**TASK ITEM A:** Transcribe the stretch of the PEMEX interview from "A: That is the" through "benefits for consumers.".
**TASK ITEM B:**
Answer the following questions using the PEMEX interview:
(i) By what percentage did PEMEX's total financial debt increase in the first three months of 2021 compared to the last months of 2020?
(ii) How much money did SENER transfer to PEMEX for investment in the Dos Bocas refinery project?
(iii) Which reform provided the tools on which PEMEX's business model should be focused?

**TEXT SHOWN:**
· · · ·

Addressing PEMEX’s Future RoadblocksBy Pedro Alcalá | Mon, 06/21/2021 - 12:44
Q: What is your general appraisal of PEMEX’s finances?
A: Based on PEMEX’s latest financial reports, we can appreciate a degree of improvement in certain metrics and indicators. However, this does not mean that the NOC is fixing its overarching structural issues. PEMEX admits it is not yet on a path to fixing its central issue, which is, from my perspective, its debt. In fact, total financial debt increased in the first three months of 2021 by 4 percent when compared to the last months of 2020. This debt is PEMEX’s central issue because until the NOC addresses it, it cannot tackle all the other problems it faces on a daily basis. This includes the relationships it has with its suppliers and service providers. If the NOC’s indicators do not improve significantly in the short to midterm, the governmental financial support it receives could become a money pit that threatens the integrity of public budgeting. It is debatable whether SENER’s transfer of more than $2.26 billion to PEMEX, which is to be invested directly in the Dos Bocas refinery project, could have been better spent elsewhere in an effort to support the country’s economic recovery after the pandemic.
Q: To what degree can PEMEX significantly reduce its debt without reducing its production levels?
A: That is the dilemma that the NOC finds itself in. This is what the credit rating agencies are talking about when they say that PEMEX needs to reexamine its business model. The message they are getting is that the NOC cannot meaningfully reduce its debt without greatly reducing its investment program or at least adjust it so that it is focused on the most profitable segments of the oil and gas industry’s productive value chain. This business model should be focused on the tools that PEMEX gained from the 2014 Energy Reform, instead of ignoring those tools with the strategy that has been adopted since December 2018. The NOC’s current involvement in the industry’s value chain is inefficient. It is spread out in a way that results in a low-quality service offering that has less benefits for consumers.

· · · ·

**DATA EXTRACT:**
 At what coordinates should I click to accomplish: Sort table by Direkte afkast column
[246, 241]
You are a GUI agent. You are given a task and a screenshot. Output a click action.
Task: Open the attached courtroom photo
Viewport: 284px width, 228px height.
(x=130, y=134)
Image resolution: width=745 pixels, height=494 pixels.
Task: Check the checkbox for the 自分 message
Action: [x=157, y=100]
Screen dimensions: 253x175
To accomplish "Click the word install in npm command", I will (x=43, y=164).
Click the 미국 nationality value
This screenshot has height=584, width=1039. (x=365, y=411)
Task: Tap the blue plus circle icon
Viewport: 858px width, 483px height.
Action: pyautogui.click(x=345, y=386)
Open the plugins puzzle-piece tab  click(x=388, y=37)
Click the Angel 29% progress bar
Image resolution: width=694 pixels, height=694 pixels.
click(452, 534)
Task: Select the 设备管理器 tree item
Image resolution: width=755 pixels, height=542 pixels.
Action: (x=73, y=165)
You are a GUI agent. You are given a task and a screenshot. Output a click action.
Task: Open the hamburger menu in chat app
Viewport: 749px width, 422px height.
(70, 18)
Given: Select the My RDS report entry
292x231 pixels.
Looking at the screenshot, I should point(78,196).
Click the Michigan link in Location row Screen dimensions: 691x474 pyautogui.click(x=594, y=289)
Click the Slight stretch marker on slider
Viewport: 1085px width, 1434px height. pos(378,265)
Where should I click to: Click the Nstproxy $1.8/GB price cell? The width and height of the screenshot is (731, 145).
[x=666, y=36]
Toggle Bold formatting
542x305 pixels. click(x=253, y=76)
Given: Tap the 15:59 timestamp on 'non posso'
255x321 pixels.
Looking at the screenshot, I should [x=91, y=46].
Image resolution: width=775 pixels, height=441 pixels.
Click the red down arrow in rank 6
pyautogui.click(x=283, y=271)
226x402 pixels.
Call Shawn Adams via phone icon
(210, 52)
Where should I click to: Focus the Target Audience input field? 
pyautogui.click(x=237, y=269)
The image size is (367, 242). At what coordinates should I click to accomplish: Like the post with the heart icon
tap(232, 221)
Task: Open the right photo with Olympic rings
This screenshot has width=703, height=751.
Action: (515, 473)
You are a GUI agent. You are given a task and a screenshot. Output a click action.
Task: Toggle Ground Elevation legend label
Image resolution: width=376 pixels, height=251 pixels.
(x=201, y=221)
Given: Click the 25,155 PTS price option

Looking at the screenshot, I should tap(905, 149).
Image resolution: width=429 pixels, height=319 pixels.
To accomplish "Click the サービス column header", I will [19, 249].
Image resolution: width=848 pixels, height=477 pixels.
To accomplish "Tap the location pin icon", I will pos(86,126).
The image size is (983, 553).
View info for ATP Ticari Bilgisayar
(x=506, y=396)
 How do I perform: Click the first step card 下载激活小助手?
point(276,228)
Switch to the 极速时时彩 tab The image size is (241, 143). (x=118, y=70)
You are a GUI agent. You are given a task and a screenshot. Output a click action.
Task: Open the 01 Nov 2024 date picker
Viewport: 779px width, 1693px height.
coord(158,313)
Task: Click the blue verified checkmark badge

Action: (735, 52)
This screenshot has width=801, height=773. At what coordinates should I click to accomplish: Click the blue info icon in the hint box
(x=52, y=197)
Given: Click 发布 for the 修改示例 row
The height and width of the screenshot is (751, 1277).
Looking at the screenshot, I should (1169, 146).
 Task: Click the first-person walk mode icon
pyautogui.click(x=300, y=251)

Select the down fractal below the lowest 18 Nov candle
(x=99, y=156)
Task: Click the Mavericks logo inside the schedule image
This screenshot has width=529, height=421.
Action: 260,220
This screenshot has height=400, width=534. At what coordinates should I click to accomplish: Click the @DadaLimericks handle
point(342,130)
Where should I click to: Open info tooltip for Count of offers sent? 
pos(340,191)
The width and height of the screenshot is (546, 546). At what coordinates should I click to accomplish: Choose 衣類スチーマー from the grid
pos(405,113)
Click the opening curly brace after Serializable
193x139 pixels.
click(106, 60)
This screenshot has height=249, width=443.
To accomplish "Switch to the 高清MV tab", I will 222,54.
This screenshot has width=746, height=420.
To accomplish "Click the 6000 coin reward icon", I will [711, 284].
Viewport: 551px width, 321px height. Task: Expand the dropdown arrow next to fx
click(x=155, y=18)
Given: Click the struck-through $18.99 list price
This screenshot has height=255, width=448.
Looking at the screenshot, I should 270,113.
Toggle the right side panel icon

· · · ·

**EXERCISE ANSWER A:**
A: That is the dilemma that the NOC finds itself in. This is what the credit rating agencies are talking about when they say that PEMEX needs to reexamine its business model. The message they are getting is that the NOC cannot meaningfully reduce its debt without greatly reducing its investment program or at least adjust it so that it is focused on the most profitable segments of the oil and gas industry’s productive value chain. This business model should be focused on the tools that PEMEX gained from the 2014 Energy Reform, instead of ignoring those tools with the strategy that has been adopted since December 2018. The NOC’s current involvement in the industry’s value chain is inefficient. It is spread out in a way that results in a low-quality service offering that has less benefits for consumers.

**EXERCISE ANSWER B:**
(i) 4 percent
(ii) More than $2.26 billion
(iii) The 2014 Energy Reform